The Johns Hopkins University’s Evergreen Museum & Library House Beautiful Series, Hillwood: Living Artfully with Marjorie Merriweather Post.

June 10, 2013

The Johns Hopkins University’s Evergreen Museum & Library concluded its House Beautiful Series with “Hillwood: Living Artfully with Marjorie Merriweather Post” .  The Executive Director of Hillwood House and Gardens, Kate Markert marked  the storied life and career of the “American Empress” Ms. Post.  Marjorie Merriweather Post, heiress of  the Post cereal fortune, was an only child.  Her father sat her in the boardroom of his burgeoning business at an early age.  A woman of fine taste, business acumen and political savvy, she wielded considerable influence during the 20th century.  That broad timeframe continues even today after her death in 1973.  Hillwood, her home, is a Museum, in Washington, D.C., open to the public.  Ms. Markert described Marjorie Merriweather Post’s singular Russian art collection including her two Imperial Faberge eggs. Like the interior of Hillwood, Ms. Post’s  gardens (Noted below) are of museum quality:  French parterre, a Japanese garden and if one can call flowers a work of art, freshly cut floral arrangements from the Museum’s greenhouses which daily adorn the Hillwood House.  Fittingly, from her summit lawn one can see the spire of the Washington Monument.  Kate Markert described  Ms. Post’s time in Russia with her then husband,  Ambassador  Joseph Davies, and after as hostess to presidents and political leaders in her Washington Hillwood Home.
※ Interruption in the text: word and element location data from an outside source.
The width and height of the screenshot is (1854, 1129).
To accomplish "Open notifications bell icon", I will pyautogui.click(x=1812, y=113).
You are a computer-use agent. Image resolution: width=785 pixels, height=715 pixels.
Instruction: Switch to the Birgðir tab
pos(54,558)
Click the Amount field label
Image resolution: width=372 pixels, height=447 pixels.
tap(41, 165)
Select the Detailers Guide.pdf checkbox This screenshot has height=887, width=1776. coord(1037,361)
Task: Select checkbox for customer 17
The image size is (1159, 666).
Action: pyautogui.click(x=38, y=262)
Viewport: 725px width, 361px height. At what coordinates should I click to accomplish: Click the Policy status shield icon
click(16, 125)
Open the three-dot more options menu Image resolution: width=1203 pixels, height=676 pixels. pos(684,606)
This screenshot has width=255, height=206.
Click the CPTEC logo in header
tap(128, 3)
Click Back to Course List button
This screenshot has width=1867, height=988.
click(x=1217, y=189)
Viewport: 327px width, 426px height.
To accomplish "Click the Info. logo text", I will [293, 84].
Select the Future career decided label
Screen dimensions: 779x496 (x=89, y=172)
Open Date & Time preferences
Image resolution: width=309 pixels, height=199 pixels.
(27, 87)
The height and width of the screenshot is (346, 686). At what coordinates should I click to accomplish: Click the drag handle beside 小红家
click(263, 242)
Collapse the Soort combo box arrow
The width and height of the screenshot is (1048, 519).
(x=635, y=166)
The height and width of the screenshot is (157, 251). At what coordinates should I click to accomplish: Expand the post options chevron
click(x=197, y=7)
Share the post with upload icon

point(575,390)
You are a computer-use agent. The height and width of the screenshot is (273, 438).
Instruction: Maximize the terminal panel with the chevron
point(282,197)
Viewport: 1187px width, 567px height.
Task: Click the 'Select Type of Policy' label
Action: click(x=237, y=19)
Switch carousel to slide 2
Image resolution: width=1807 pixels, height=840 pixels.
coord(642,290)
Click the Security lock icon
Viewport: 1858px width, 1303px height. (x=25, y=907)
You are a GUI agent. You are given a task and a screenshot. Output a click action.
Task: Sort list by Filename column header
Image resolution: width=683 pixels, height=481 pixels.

Ambassador John Work and Alice Warder Garrett’s Home in Baltimore, MD

The Johns Hopkins University’s Evergreen Museum & Library House Beautiful Series was held in Evergreen’s private theatre designed by celebrated Russian émigré Léon Bakst (1866-1924), best known for his set designs for the Ballet Russes. Built in 1858 for a Baltimore entrepreneur,  Stephen Broadbent, Evergreen belonged to the Ambassador John Work Garrett (1872-1942) and his wife Alice Warder Garrett (1877-1952).  The Garretts made their home an artistic and cultural center soon after inheriting the property in 1920.

The Gardens of Hillwood, Washington, D.C.

The twenty-five acre estate in northwest Washington, DC, was purchased in 1955 by cereal heiress Marjorie Merriweather Post. Between 1955 and 1957, after she purchased the estate, Post hired prominent landscape architects Umberto Innocenti and Richard Webel, to expand the existing gardens. Thirteen acres of formal gardens flow from the house in a progression of “outdoor rooms.” Each of these rooms, meant to complement the 1926 Georgian mansion’s indoor spaces, is decidedly private yet connected to adjacent gardens through subtle transitional features. The layout reflects not only the design vocabulary of the landscape architects, but also the distinctive taste of Mrs. Post.

The Innocenti and Webel-designed French Parterre, featuring typical formal elements of an 18th-century French garden, serves as a complement to the 18th-century French art and furnishings. Just beyond, lies the Rose Garden, redesigned by landscape architect Perry Wheeler. Other highlights of the gardens include the Shogo Myaida-designed Japanese-style Garden, a testament to the taste for oriental gardens influenced by the reintroduction of Japanese culture to America during the 1950s; the Friendship Walk, a colorful, flowering monument honoring Post’s lifetime of philanthropy; and the Lunar Lawn, a large, crescent-shaped lawn that provides a view of the Washington Monument.